* [Do this] Please rewrite the lines below, replacing "Where should I click to" with "Where do I click to" everywhere and leaving everything else unchanged.

Text and element pointing records
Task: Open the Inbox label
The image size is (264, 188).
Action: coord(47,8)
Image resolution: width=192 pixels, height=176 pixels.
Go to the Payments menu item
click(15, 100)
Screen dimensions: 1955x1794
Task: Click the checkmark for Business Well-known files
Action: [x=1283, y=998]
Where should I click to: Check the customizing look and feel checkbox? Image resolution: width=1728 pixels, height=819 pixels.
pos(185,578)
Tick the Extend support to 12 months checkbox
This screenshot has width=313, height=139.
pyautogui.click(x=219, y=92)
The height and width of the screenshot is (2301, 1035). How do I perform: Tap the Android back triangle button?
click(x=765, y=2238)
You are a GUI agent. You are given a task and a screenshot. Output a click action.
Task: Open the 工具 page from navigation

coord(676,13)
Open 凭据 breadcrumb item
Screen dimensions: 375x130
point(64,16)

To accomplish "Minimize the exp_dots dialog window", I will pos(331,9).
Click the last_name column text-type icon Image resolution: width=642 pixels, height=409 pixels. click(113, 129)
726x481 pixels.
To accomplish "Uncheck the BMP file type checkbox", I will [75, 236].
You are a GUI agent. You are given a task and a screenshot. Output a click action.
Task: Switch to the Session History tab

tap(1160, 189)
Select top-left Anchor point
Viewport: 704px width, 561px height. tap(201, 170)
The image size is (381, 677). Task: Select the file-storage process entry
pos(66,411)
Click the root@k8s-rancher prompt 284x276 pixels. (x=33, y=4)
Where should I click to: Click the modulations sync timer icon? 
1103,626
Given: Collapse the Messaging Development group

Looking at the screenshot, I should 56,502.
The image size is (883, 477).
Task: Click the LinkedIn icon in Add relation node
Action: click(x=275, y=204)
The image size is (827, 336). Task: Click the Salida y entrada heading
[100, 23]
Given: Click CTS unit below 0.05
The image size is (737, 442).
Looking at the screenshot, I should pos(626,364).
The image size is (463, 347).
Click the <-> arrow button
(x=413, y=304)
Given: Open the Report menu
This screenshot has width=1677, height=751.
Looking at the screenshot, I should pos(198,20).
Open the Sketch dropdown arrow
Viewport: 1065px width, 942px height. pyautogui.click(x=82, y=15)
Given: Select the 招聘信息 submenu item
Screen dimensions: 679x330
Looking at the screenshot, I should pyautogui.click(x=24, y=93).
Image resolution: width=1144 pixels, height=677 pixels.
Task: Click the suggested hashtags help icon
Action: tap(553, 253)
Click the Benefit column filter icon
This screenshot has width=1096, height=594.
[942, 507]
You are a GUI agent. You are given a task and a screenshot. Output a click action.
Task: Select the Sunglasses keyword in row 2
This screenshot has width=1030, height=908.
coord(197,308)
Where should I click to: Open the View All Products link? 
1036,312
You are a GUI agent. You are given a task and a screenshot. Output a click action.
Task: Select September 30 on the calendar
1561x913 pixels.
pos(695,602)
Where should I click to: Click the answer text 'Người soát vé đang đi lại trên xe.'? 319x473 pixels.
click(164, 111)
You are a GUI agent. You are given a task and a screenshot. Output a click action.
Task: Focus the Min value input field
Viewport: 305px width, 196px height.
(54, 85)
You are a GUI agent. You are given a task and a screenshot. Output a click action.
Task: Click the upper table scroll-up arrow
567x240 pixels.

* [Solution to the exercise]
Task: Open the Inbox label
The image size is (264, 188).
Action: coord(47,8)
Image resolution: width=192 pixels, height=176 pixels.
Go to the Payments menu item
click(15, 100)
Screen dimensions: 1955x1794
Task: Click the checkmark for Business Well-known files
Action: [x=1283, y=998]
Where do I click to: Check the customizing look and feel checkbox? Image resolution: width=1728 pixels, height=819 pixels.
pos(185,578)
Tick the Extend support to 12 months checkbox
This screenshot has width=313, height=139.
pyautogui.click(x=219, y=92)
The height and width of the screenshot is (2301, 1035). How do I perform: Tap the Android back triangle button?
click(x=765, y=2238)
You are a GUI agent. You are given a task and a screenshot. Output a click action.
Task: Open the 工具 page from navigation

coord(676,13)
Open 凭据 breadcrumb item
Screen dimensions: 375x130
point(64,16)

To accomplish "Minimize the exp_dots dialog window", I will pos(331,9).
Click the last_name column text-type icon Image resolution: width=642 pixels, height=409 pixels. click(113, 129)
726x481 pixels.
To accomplish "Uncheck the BMP file type checkbox", I will [75, 236].
You are a GUI agent. You are given a task and a screenshot. Output a click action.
Task: Switch to the Session History tab

tap(1160, 189)
Select top-left Anchor point
Viewport: 704px width, 561px height. tap(201, 170)
The image size is (381, 677). Task: Select the file-storage process entry
pos(66,411)
Click the root@k8s-rancher prompt 284x276 pixels. (x=33, y=4)
Where do I click to: Click the modulations sync timer icon? 
1103,626
Given: Collapse the Messaging Development group

Looking at the screenshot, I should 56,502.
The image size is (883, 477).
Task: Click the LinkedIn icon in Add relation node
Action: click(x=275, y=204)
The image size is (827, 336). Task: Click the Salida y entrada heading
[100, 23]
Given: Click CTS unit below 0.05
The image size is (737, 442).
Looking at the screenshot, I should pos(626,364).
The image size is (463, 347).
Click the <-> arrow button
(x=413, y=304)
Given: Open the Report menu
This screenshot has width=1677, height=751.
Looking at the screenshot, I should pos(198,20).
Open the Sketch dropdown arrow
Viewport: 1065px width, 942px height. pyautogui.click(x=82, y=15)
Given: Select the 招聘信息 submenu item
Screen dimensions: 679x330
Looking at the screenshot, I should pyautogui.click(x=24, y=93).
Image resolution: width=1144 pixels, height=677 pixels.
Task: Click the suggested hashtags help icon
Action: tap(553, 253)
Click the Benefit column filter icon
This screenshot has width=1096, height=594.
[942, 507]
You are a GUI agent. You are given a task and a screenshot. Output a click action.
Task: Select the Sunglasses keyword in row 2
This screenshot has width=1030, height=908.
coord(197,308)
Where do I click to: Open the View All Products link? 
1036,312
You are a GUI agent. You are given a task and a screenshot. Output a click action.
Task: Select September 30 on the calendar
1561x913 pixels.
pos(695,602)
Where do I click to: Click the answer text 'Người soát vé đang đi lại trên xe.'? 319x473 pixels.
click(164, 111)
You are a GUI agent. You are given a task and a screenshot. Output a click action.
Task: Focus the Min value input field
Viewport: 305px width, 196px height.
(54, 85)
You are a GUI agent. You are given a task and a screenshot. Output a click action.
Task: Click the upper table scroll-up arrow
567x240 pixels.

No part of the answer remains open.